Abstract

Introduction: The whitetip reef shark (Triaenodon obesus) is a non-migratory tropical reef species that has shown no high coastal connectivity, as observed for other shark species. At the same time, has the widest distribution of all Indo-Pacific reef shark species. Triaenodon obesus is one of the most common shark species at Isla del Coco National Park (PNIC) and it is present year-round. In the bays located in the north of the PNIC, Chatham Bay and Wafer Bay, there is a large population of whitetip reef sharks. Despite that, information about its residency is scarce. Objective: The aim of this initiative is to study the hábitat use and the movements of the whitetip reef sharks, in order to improve the management of its population at the Isla del Coco National Park and other áreas of Eastern Tropical Pacific.  A preliminary study on the residency in the Chatham and Wafer bays of the PNIC was conducted, using acoustic telemetry. Methods: A shark tagging expedition was made to Isla del Coco National Park from November 25 to December 5, 2014. During this expedition, two night trips were made between 6:00 pm and 10:00 pm at Chatham Bay and Wafer Bay. Results: A total of 8 individuals of T. obesus were fitted with acoustic tags and two receivers were installed, one in each bay. Sharks were monitored between November 2014 and December 2015, the sharks were detected on 278 706 occasions. The sharks remained long periods in the Chatham and Wafer bays. Their average Residency Index (IR) was 0.97 ± 0.03, reporting less number of detections during the night hours. Detections of sharks in the bays tend to diminish after 18:00, when the whitetip shark becomes active to hunt on the reef.
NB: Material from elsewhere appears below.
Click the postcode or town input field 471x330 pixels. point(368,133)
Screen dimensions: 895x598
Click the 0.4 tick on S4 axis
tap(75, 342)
Conclusions: In conclusion, white tip sharks have a high residence and fidelity, which confirms their low home range. The Protected Marine Area of Isla del Coco probably provides effective protection to the white tip shark population for the illegal fisheries.

Keywords: Whitetip reef shark, Triaenodon obesus, residence index, acoustic telemetry, Isla del Coco, Eastern Tropical Pacific.